** What is required **
Arrange the records from the line containing "The height and width of the screenshot is (687, 1220)." up to and including the line containing "(x=324, y=154)" as a Markdown table with the columns Row and Record line, skipping blank lines. Leave the pictures out of your answer.

** Extracted data **
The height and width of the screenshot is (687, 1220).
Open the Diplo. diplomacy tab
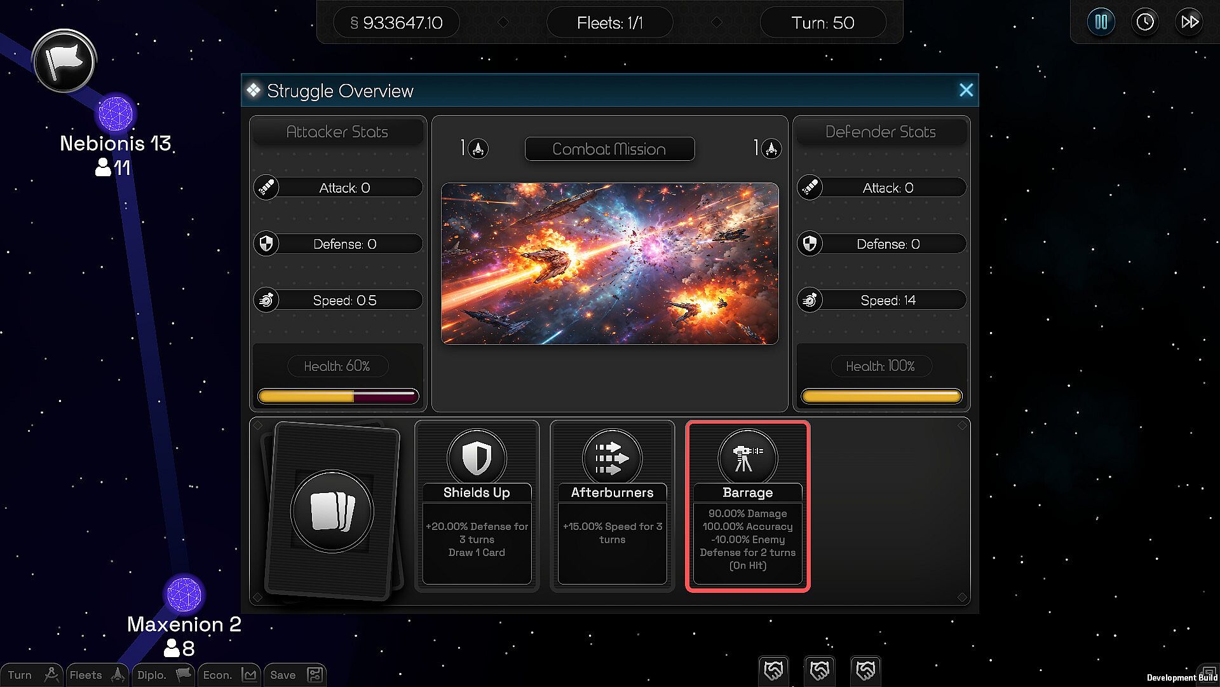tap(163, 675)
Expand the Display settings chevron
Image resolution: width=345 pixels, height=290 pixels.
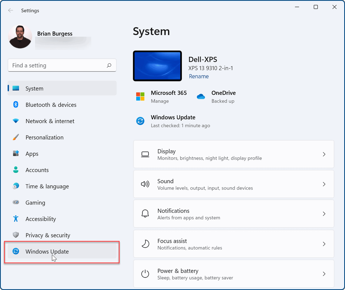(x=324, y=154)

--

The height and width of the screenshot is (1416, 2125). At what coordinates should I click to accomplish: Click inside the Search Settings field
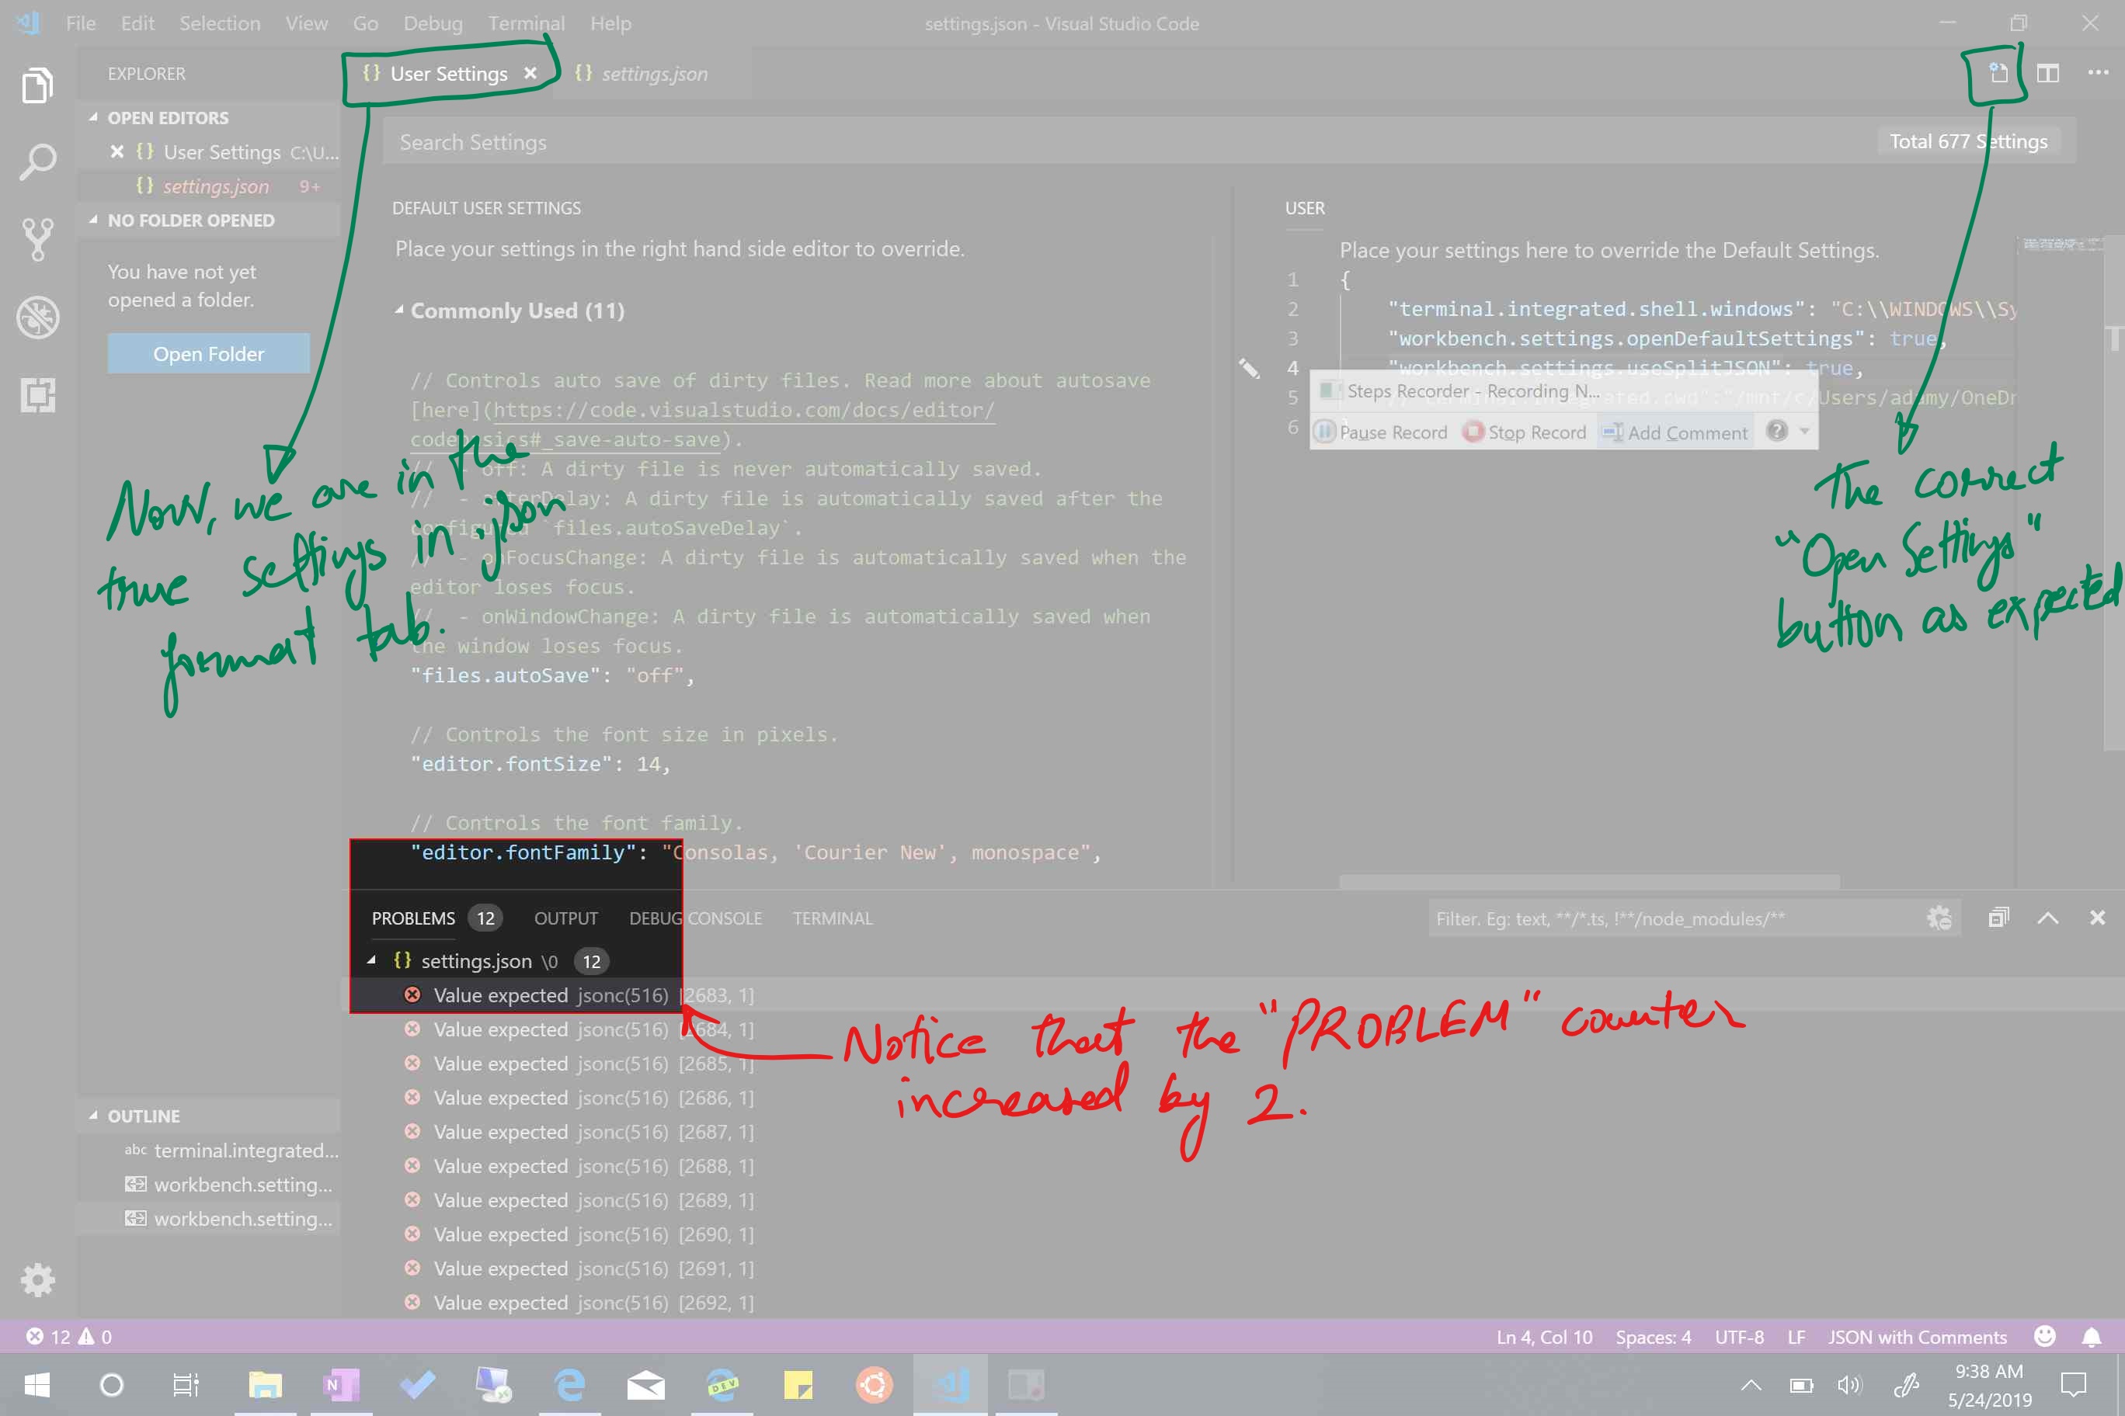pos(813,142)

** Finished task **
| Row | Record line |
|---|---|
| 1 | The height and width of the screenshot is (687, 1220). |
| 2 | Open the Diplo. diplomacy tab |
| 3 | tap(163, 675) |
| 4 | Expand the Display settings chevron |
| 5 | Image resolution: width=345 pixels, height=290 pixels. |
| 6 | (x=324, y=154) |